++++ SOURCE DATA
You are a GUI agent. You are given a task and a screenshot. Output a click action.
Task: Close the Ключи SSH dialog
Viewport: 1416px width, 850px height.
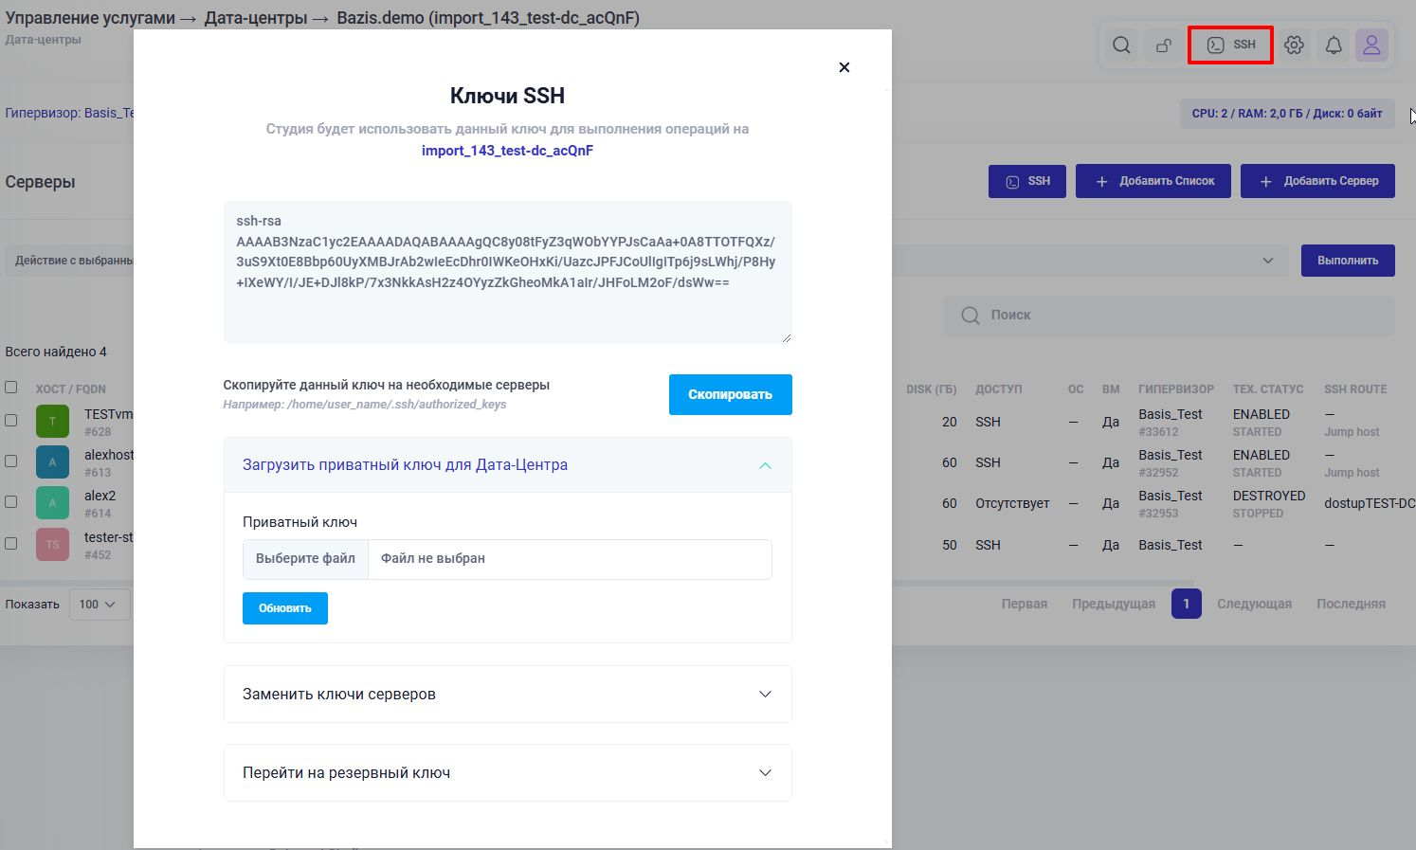844,67
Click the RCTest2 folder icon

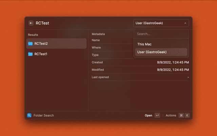[x=30, y=44]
++++++++
Each record needs to be reproduced exactly, and no image should be carried over.

You are a GUI agent. You are given a task and a screenshot. Output a click action.
Task: Close the Ключи SSH dialog
Viewport: 1416px width, 850px height.
844,67
Click the RCTest2 folder icon

[x=30, y=44]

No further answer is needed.